- Genres: Pop, Rock, Electronic dance music
- Years active: 2010, 2012–present
- Labels: Tracklacers
- Members: Steve Daly Jon Keep
- Website: tracklacers.com

= Tracklacers =

2010–2013 British music production and songwriting team

Tracklacers was a British music production and songwriting team consisting of Jon Keep and Steve Daly. Collaborations include Christina Aguilera, Pink, Lana Del Rey, The Saturdays, Afrojack, and Danja. The team was based in London and Los Angeles.

==History==
===Formation and early works===

Jon Keep and Steve Daly signed and developed the British boy band JLS originally known as UFO through their label New Track City, before the band's The X Factor debut.

Following a name change during The X Factor auditions, UFO took on the name JLS (Jack the Lad Swing).

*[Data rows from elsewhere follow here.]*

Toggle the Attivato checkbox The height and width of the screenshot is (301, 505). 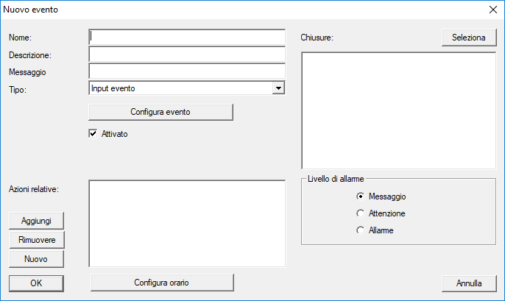tap(93, 134)
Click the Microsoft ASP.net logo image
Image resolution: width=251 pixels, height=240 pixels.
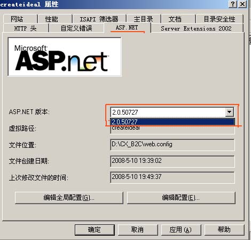[x=65, y=57]
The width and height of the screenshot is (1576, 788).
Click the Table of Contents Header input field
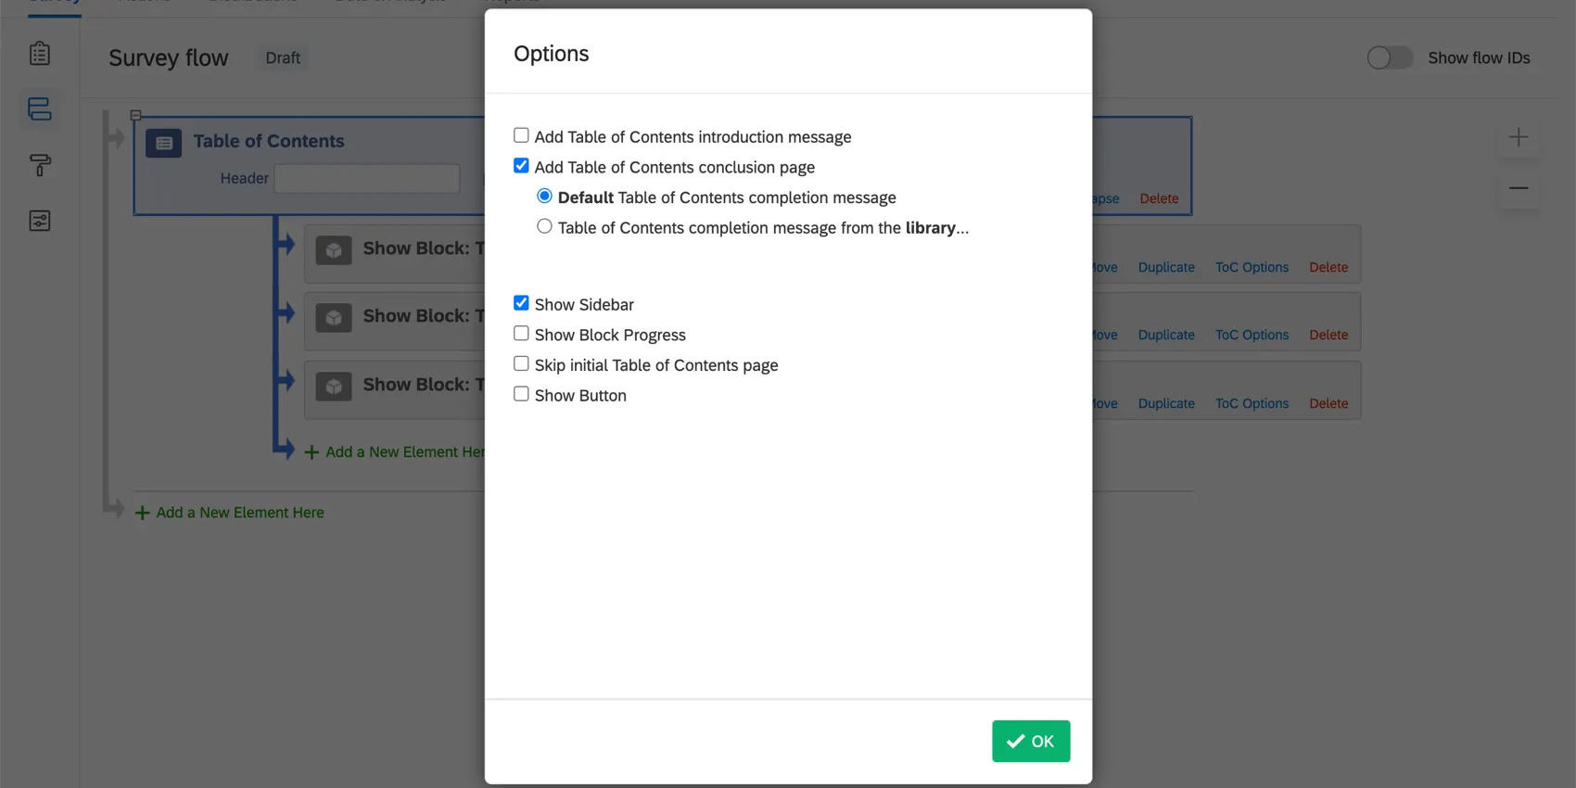pyautogui.click(x=367, y=178)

Steve Daly was a young singer-songwriter, buying his first guitar at the age of 12. At the age of 15, he joined the BRIT School to study performing arts, music production, and engineering. With a chance meeting in 2002, through a mutual friend Glenn Maher, he met Jon Keep outside a British pub and Tracklacers was born. Jon Keep began writing songs at the age of 8 but spent most of his teens focused on drama. At the age of 22, he began producing songs from his bedroom. In 2007, Tracklacers opened New Track City Studios.

===2011-present===
Tracklacers worked with Christina Aguilera on her album Lotus, producing the song "Army of Me" which she performed at the 2012 American Music Awards.

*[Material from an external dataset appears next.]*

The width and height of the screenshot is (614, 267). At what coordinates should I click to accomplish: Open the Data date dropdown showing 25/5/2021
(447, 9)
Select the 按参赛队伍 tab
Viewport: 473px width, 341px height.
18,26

Tracklacers are nominated for a Grammy Award for their work with Pink on her sixth studio album, The Truth About Love, producing the song "Where Did The Beat Go" with Billy Mann. The album was Pink's first number 1 on the Billboard 200 chart.

In 2012, the pair produced a comeback/spoof song for actor James Corden's wedding re-uniting his former boy band 'INsatiable', featuring One Direction, Sir Paul McCartney, Snow Patrol, Chris Martin, Olly Murs, JLS, Robbie Williams, Rizzle Kicks, and Gary Barlow.

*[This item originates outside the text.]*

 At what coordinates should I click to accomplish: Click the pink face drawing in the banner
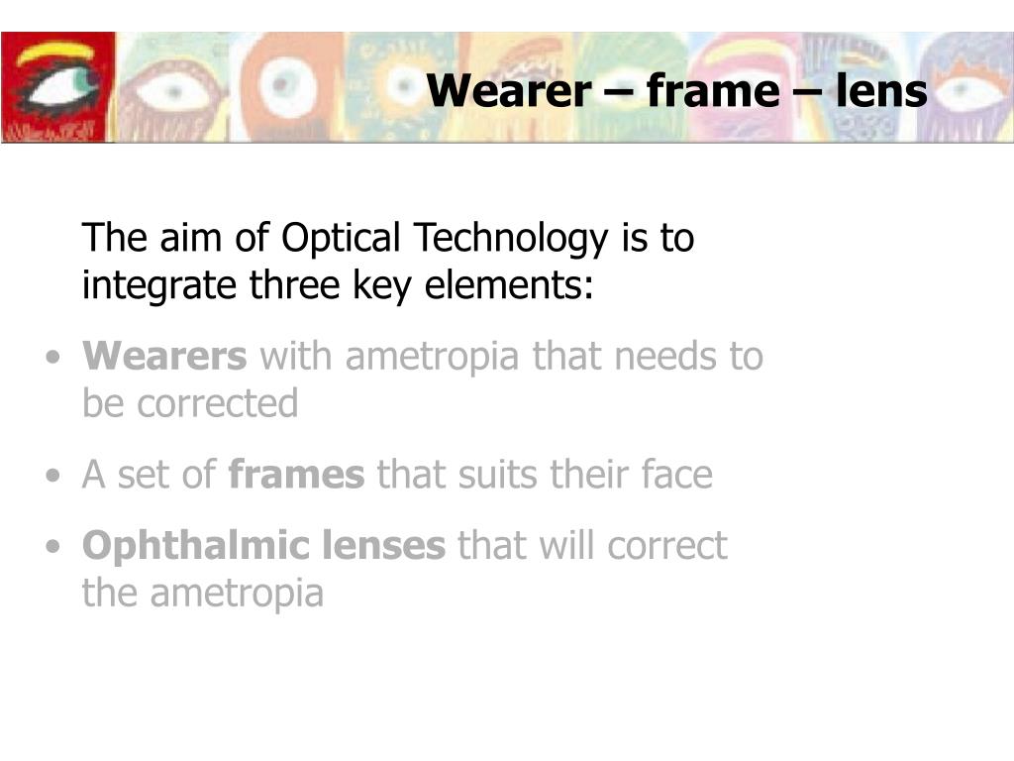click(742, 87)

The duo produced and co-wrote two songs ("Wish I Didn't Know" and "Promise Me") on The Saturdays' third studio album On Your Radar. They also produced "Spender" for UK rapper Smiler ft Lana Del Rey. Released in June, it was named by BBC Radio 1's Zane Lowe as the "Hottest record in the world".

According to sources, the group has had no credits since 2012 and has not been active since 2013 on social media, suggesting the group may be on hiatus or disbanded completely.